- [REQUIRED TASKS]:
a) In the case record, which attorney appeared for the appellant?
b) Repeat the case record word for word, from "In the Matter" to "May 21, 1941.".
c) List every person named in the case record.

- [EXCERPTED PASSAGE]:
-- -- --

Case ID: ad_262/html/0039-01.html
Source: Caselaw Access Project
Author: {"author": "Crosby, P. J.", "license": "Public Domain", "url": "https://static.case.law/"}
Date Created: 2024-08-24T03:29:51.129683

In the Matter of the Application of Francis Kinnerney, Respondent, for an Order Directing the Municipal Civil Service Commission of the City of Hornell, Appellant, to Hold a Promotional Examination in Accordance with the Civil Service Law of the State of New York, and the Rules of the Civil Service Commission of the State of New York, and of the Municipal Civil Service Commission of the City of Hornell.
    Fourth Department,
    May 21, 1941.
    
      Harry L. Allen, for the appellant.
    
      W. Earle Costello, for the respondent.
   Crosby, P. J.

-- -- --

- [SUPPLIED MATERIAL]:

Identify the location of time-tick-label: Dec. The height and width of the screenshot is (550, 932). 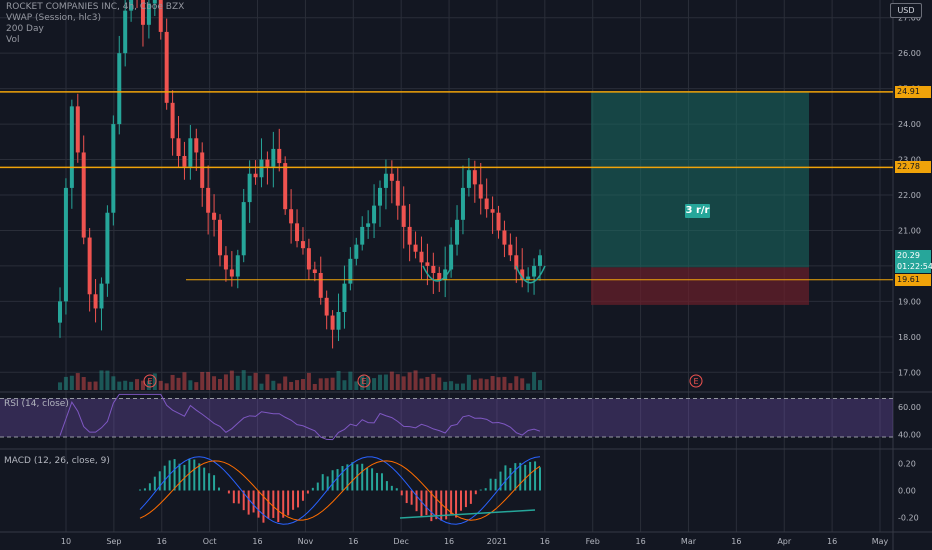
(400, 542).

-- -- --

- [ANSWERS TO EACH TASK]:
a) Harry L. Allen

b)
In the Matter of the Application of Francis Kinnerney, Respondent, for an Order Directing the Municipal Civil Service Commission of the City of Hornell, Appellant, to Hold a Promotional Examination in Accordance with the Civil Service Law of the State of New York, and the Rules of the Civil Service Commission of the State of New York, and of the Municipal Civil Service Commission of the City of Hornell.
    Fourth Department,
    May 21, 1941.

c) Francis Kinnerney, Harry L. Allen, W. Earle Costello, Crosby, P. J.